Es war ein Tag wie jeder andere. "Der 29. März ist der 29. März", sagte Sprecher Margaritis Schinas mittags in der Brüsseler EU-Kommission. Jetzt nur nicht emotional werden am lang angekündigten Brexit-Tag. "Wir positionieren die EU-Kommission nicht nach Aufregung, Enttäuschung oder Freude. Wir bevorzugen Fakten."
Diese Tatsachen wurden an diesem Freitag woanders geschaffen, gute 300 Kilometer entfernt in Westminster. Dort redeten sich die britischen Abgeordneten im Unterhaus zum gefühlt hundertsten Mal die Köpfe heiss über den EU-Austritt und die Zukunft des Vereinigten Königreichs - bevor sie am Nachmittag eine folgenschwere Entscheidung trafen. Es war mit Sicherheit kein Tag wie jeder andere.
Angst vor Zollchaos
Denn die britischen Abgeordneten stimmten auch im dritten und mutmasslich letzten Versuch gegen den von Regierungschefin
Ist der Deal damit endgültig tot? Droht nun wirklich der gefürchtete "No Deal", der chaotische Bruch mit Rechtsunsicherheit und Zollchaos und Konjunktureinbruch? Das ist für die EU nun zumindest die "default option" - der wahrscheinlichste Fall, so sagte es EU-Unterhändler Michel Barnier am Freitag, zeitgleich mit der britischen Parlamentsdebatte, aber Hunderte Kilometer entfernt in Polen im College of Europe Natolin.
No Deal wird wahrscheinlicher
Auch er appellierte bei dieser Gelegenheit noch einmal an die britischen Abgeordneten: "Wir brauchen jetzt eine positive Aussage, um voranzukommen. Und es ist die Verantwortung eines jeden Mitglieds des Unterhauses, zu sagen, was sie wollen."
Genützt hat das am Freitag erstmal nichts, und die Luft wird nun tatsächlich dünn. "Ein "No Deal"-Szenario am 12. April ist jetzt wahrscheinlich", erklärte ein Sprecher der EU-Kommission nur Minuten nach der Abstimmung in London. Die Kommission bedauere diesen Ausgang.
Und trotzdem bleiben auch jetzt noch einige Optionen. Denn den "No Deal", den auch die 27 bleibenden EU-Staaten nun als reale Bedrohung auf sich zukommen sehen, hat das britische Unterhaus bereits mehrfach mit grosser Mehrheit abgelehnt, zuletzt am Mittwoch. Das ist fast das einzige, bei dem sich die Abgeordneten einig scheinen. Finden sie eine Alternative, ist das Chaos-Szenario noch abzuwenden.
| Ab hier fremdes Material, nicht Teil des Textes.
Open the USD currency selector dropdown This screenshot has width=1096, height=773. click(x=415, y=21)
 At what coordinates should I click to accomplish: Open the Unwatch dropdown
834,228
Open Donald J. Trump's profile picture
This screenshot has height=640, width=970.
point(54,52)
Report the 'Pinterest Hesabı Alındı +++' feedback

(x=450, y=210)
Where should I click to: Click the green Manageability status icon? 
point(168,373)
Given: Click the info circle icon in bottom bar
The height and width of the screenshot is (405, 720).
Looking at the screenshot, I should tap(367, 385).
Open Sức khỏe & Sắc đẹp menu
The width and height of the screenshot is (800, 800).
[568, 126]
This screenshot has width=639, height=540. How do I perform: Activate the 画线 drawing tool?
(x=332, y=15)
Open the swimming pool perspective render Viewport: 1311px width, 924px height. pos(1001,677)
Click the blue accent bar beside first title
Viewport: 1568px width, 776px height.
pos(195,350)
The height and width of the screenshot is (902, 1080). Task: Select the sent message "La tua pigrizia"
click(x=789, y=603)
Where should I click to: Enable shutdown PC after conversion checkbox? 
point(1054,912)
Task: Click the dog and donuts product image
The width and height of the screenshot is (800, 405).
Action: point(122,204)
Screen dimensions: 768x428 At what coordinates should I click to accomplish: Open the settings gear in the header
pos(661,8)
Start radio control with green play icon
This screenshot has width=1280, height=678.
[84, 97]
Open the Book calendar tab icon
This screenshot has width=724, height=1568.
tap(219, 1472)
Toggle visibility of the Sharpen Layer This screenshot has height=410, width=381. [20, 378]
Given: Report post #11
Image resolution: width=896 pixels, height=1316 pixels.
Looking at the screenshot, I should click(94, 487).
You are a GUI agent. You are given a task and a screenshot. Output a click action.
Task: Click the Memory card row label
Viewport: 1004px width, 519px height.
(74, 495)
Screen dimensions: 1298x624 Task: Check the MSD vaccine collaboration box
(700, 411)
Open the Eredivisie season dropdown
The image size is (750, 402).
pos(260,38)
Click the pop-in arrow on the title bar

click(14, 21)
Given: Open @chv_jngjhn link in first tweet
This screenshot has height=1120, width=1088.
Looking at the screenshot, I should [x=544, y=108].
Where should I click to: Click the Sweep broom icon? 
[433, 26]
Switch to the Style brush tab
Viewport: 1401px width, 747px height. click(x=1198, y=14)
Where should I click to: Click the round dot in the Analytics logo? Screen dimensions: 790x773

Ringen um Alternativszenarien
So ist auch die Beschlusslage in der EU. Auf dem Gipfel vergangene Woche hatte die Europäische Union Grossbritannien eine Verschiebung des ursprünglich für diesen Freitag geplanten Brexits zugesagt, und zwar in zwei unterschiedlichen Varianten. Hätte das Unterhaus diese Woche den Austrittsvertrag gebilligt, hätte das Land am 22. Mai geregelt aus der EU ausscheiden können. Es kam anders.
Aber nun bleibt noch Plan B: Ohne diese Zustimmung läuft immerhin eine Frist bis zum 12. April, also noch zwei Wochen. Bis dahin kann Grossbritannien Vorschläge machen, wie man aus der Sackgasse rauskommt. Und der britische Oppositionsführer Jeremy Corbyn vermittelte nach dem finalen Nein der Abgeordneten auch den Eindruck, als könnte man sich nun frohgemut an die Arbeit machen.
Was dieser Ausweg sein könnte, soll sich bei weiteren Abstimmungen im Unterhaus nächste Woche herausschälen. Denkbar wäre zum Beispiel die Entscheidung für eine weichere Form des Brexits als die Regierung das bisher wollte. Oder für eine weitere Volksabstimmung. Oder eine Neuwahl.
In all diesen Fällen wird sich die Europäische Union wohl nicht verweigern. Denn nicht nur Bundeskanzlerin Angela Merkel hat immer wieder gesagt, dass sie einen britischen EU-Austritt ohne Vertrag unbedingt vermeiden will - träfe er doch auch die deutsche Exportwirtschaft mit unberechenbaren Turbulenzen.
May bleibt kämpferisch
Die EU der 27 wird also neu beraten: Unmittelbar nach der Hiobsbotschaft aus London berief EU-Ratschef Donald Tusk für den 10. April einen Sondergipfel ein, zu dem auch May erwartet wird. Dort werden die 27 wahrscheinlich auch dieses Mal den Briten nicht einfach die Tür weisen, sondern die allerletzten Chancen ausloten.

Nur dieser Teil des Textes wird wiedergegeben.